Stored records
---

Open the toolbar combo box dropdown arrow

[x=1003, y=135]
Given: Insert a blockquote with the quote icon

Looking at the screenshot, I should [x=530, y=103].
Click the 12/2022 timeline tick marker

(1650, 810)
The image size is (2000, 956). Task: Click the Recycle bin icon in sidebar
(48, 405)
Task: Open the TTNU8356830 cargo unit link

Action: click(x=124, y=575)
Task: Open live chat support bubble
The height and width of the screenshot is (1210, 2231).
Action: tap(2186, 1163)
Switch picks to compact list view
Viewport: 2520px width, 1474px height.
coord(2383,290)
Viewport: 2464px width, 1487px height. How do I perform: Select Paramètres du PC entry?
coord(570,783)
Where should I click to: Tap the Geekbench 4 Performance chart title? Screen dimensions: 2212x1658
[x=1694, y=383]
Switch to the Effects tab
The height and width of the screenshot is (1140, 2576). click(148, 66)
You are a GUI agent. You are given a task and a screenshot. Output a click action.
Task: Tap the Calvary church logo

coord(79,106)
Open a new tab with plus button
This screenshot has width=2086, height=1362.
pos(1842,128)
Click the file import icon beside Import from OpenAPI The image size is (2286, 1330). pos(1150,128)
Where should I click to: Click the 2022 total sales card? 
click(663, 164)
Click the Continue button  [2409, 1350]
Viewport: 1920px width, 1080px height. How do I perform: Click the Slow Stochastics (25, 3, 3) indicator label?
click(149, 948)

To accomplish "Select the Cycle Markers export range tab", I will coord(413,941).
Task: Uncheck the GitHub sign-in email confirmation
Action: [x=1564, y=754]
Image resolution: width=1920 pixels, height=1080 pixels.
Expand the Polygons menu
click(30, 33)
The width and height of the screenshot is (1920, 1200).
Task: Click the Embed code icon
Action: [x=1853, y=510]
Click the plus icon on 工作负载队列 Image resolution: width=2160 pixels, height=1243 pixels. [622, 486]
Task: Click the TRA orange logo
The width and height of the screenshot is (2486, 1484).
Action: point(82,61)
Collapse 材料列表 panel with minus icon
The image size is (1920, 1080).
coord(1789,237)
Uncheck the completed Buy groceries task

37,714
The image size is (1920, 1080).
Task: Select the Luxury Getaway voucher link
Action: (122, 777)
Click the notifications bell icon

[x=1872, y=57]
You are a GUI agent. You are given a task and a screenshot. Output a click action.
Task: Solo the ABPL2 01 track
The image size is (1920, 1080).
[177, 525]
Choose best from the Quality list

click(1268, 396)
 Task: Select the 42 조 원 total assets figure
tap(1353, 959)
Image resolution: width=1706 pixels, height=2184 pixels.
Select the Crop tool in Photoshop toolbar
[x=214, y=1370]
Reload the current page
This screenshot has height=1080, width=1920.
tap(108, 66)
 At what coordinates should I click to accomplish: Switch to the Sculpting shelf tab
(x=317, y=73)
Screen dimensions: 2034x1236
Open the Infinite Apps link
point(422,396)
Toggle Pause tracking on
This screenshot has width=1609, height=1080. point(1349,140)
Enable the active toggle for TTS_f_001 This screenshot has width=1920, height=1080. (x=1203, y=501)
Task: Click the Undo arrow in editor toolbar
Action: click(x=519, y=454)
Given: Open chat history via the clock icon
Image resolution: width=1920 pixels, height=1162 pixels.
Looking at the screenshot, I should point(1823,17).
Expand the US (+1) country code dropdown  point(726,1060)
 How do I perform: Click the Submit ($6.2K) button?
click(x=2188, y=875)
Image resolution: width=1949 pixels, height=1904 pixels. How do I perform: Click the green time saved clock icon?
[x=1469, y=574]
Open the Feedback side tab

---

> Required action
Please reproduce all of the entries above exactly as they appear.

> Task solution
Open the toolbar combo box dropdown arrow

[x=1003, y=135]
Given: Insert a blockquote with the quote icon

Looking at the screenshot, I should [x=530, y=103].
Click the 12/2022 timeline tick marker

(1650, 810)
The image size is (2000, 956). Task: Click the Recycle bin icon in sidebar
(48, 405)
Task: Open the TTNU8356830 cargo unit link

Action: click(x=124, y=575)
Task: Open live chat support bubble
The height and width of the screenshot is (1210, 2231).
Action: tap(2186, 1163)
Switch picks to compact list view
Viewport: 2520px width, 1474px height.
coord(2383,290)
Viewport: 2464px width, 1487px height. How do I perform: Select Paramètres du PC entry?
coord(570,783)
Where should I click to: Tap the Geekbench 4 Performance chart title? Screen dimensions: 2212x1658
[x=1694, y=383]
Switch to the Effects tab
The height and width of the screenshot is (1140, 2576). click(148, 66)
You are a GUI agent. You are given a task and a screenshot. Output a click action.
Task: Tap the Calvary church logo

coord(79,106)
Open a new tab with plus button
This screenshot has width=2086, height=1362.
pos(1842,128)
Click the file import icon beside Import from OpenAPI The image size is (2286, 1330). pos(1150,128)
Where should I click to: Click the 2022 total sales card? 
click(663, 164)
Click the Continue button  [2409, 1350]
Viewport: 1920px width, 1080px height. How do I perform: Click the Slow Stochastics (25, 3, 3) indicator label?
click(149, 948)

To accomplish "Select the Cycle Markers export range tab", I will coord(413,941).
Task: Uncheck the GitHub sign-in email confirmation
Action: [x=1564, y=754]
Image resolution: width=1920 pixels, height=1080 pixels.
Expand the Polygons menu
click(30, 33)
The width and height of the screenshot is (1920, 1200).
Task: Click the Embed code icon
Action: [x=1853, y=510]
Click the plus icon on 工作负载队列 Image resolution: width=2160 pixels, height=1243 pixels. [622, 486]
Task: Click the TRA orange logo
The width and height of the screenshot is (2486, 1484).
Action: point(82,61)
Collapse 材料列表 panel with minus icon
The image size is (1920, 1080).
coord(1789,237)
Uncheck the completed Buy groceries task

37,714
The image size is (1920, 1080).
Task: Select the Luxury Getaway voucher link
Action: (122, 777)
Click the notifications bell icon

[x=1872, y=57]
You are a GUI agent. You are given a task and a screenshot. Output a click action.
Task: Solo the ABPL2 01 track
The image size is (1920, 1080).
[177, 525]
Choose best from the Quality list

click(1268, 396)
 Task: Select the 42 조 원 total assets figure
tap(1353, 959)
Image resolution: width=1706 pixels, height=2184 pixels.
Select the Crop tool in Photoshop toolbar
[x=214, y=1370]
Reload the current page
This screenshot has height=1080, width=1920.
tap(108, 66)
 At what coordinates should I click to accomplish: Switch to the Sculpting shelf tab
(x=317, y=73)
Screen dimensions: 2034x1236
Open the Infinite Apps link
point(422,396)
Toggle Pause tracking on
This screenshot has width=1609, height=1080. point(1349,140)
Enable the active toggle for TTS_f_001 This screenshot has width=1920, height=1080. (x=1203, y=501)
Task: Click the Undo arrow in editor toolbar
Action: click(x=519, y=454)
Given: Open chat history via the clock icon
Image resolution: width=1920 pixels, height=1162 pixels.
Looking at the screenshot, I should point(1823,17).
Expand the US (+1) country code dropdown  point(726,1060)
 How do I perform: Click the Submit ($6.2K) button?
click(x=2188, y=875)
Image resolution: width=1949 pixels, height=1904 pixels. How do I perform: Click the green time saved clock icon?
[x=1469, y=574]
Open the Feedback side tab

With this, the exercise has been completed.